Obama Stays Slippery on Syria

by Patrick Brennan

As Ian and Dimitrios noted below, the Obama administration announced yesterday that it believes the Syrian regime has used chemical weapons on the opposition, killing 100 or 150 people. An administration official actively acknowledged that this means the president’s famous “red line” has been crossed, and stated that this will mean a change in policy, and an escalation in support for the rebels. But an extremely minor one — in fact, it’s almost impossible to think of how the administration could be making a more incremental, meaningless move on Syria while still making a move: 

The President has said that the use of chemical weapons would change his calculus, and it has.  Our decision making has already been guided by the April intelligence assessment and by the regime’s escalation of horrific violence against its citizens.  Following on the credible evidence that the regime has used chemical weapons against the Syrian people, the President has augmented the provision of non-lethal assistance to the civilian opposition, and also authorized the expansion of our assistance to the Supreme Military Council (SMC), and we will be consulting with Congress on these matters in the coming weeks.  This effort is aimed at strengthening the effectiveness of the SMC, and helping to coordinate the provision of assistance by the United States and other partners and allies.  Put simply, the Assad regime should know that its actions have led us to increase the scope and scale of assistance that we provide to the opposition, including direct support to the SMC.

Whatever the White House wants Assad to “know,” this doesn’t seem like a terribly powerful statement of it.

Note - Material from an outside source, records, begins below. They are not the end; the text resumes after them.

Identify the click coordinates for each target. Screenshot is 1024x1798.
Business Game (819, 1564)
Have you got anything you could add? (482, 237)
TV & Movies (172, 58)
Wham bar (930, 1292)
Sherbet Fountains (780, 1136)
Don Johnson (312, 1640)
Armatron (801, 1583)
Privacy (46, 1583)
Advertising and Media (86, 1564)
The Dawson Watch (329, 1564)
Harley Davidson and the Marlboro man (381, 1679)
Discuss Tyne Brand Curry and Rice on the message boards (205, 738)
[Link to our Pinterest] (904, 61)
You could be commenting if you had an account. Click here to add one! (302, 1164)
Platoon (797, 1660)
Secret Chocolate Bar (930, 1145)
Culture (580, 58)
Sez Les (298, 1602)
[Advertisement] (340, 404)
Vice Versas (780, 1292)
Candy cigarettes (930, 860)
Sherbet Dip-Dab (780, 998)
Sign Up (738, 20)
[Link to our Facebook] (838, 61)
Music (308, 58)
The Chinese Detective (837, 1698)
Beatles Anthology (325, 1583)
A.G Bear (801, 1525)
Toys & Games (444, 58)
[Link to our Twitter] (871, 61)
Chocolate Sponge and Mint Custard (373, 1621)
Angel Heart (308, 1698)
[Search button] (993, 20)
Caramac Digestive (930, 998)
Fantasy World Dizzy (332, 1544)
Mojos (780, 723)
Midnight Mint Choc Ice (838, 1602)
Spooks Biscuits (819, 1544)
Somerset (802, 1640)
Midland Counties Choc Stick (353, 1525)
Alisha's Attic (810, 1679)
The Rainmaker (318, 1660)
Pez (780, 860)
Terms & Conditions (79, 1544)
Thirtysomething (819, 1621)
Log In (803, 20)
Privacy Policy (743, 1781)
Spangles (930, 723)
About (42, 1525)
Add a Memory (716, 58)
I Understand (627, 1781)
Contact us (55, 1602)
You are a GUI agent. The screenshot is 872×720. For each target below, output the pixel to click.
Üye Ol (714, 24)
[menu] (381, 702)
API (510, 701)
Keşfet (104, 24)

The point here is not that the Obama administration should clearly be more aggressive in increasing its support for the rebels or take more aggressive actions against Assad (maybe it should, maybe it shouldn’t), but that they seem to be taking inordinate pains to postpone deciding whether they should do so or not, and that’s a derogation of duty. This would be a prime example of how this president’s foreign policy seems to be oriented around not letting it get in the way of his domestic and political priorities – more action in Syria will require expending political capital, risking mistakes, angering some of his domestic allies and some of his opponents, too, but there are also costs to inaction that starts to look impotent (and to letting Assad gain the upper hand again). So the administration tries to make it look like they’re doing something, without doing anything. They have some justifications for this behavior — in Libya, “leading from behind” fit with their emphasis on multilateral action and consensus-based diplomacy, and in Syria, they say their hesitancy is just about being careful and avoiding an Iraq-like bungle. But this is really about trying to avoid the domestic consequences of a difficult decision, and not caring about the international consequences. Note that the Obama administration actually used its non-announcement to defuse two issues that made their inaction look worse — the mounting consensus from foreign intelligence agencies that the regime has used some chemical weapons, and the U.N.’s announcement, which they presumably knew was coming, that 93,000 deaths have been confirmed in Syria (a number that actually is even more shocking than you’d think — see Armin Rosen’s explanation at The Atlantic). 

One can almost sympathize with the administration’s reluctance – at least they’re just selfish rather than malevolent – except that the credibility and international status of the United States demands better. Politico writes today, “the one thing all of Obama’s aides were concerned about was the perception that world’s sole superpower was standing by . . .” It’s fine to be worried about perception, but the Obama administration is looking at it only so far as perception hurts this administration and its ability to get things done at home. A superpower, if it’s to remain one, has to worry about its perception abroad, by enemies and allies alike, and our perceived credibility is being deeply damaged by the Obama administration’s political games (which probably won’t work forever at home, anyway, either).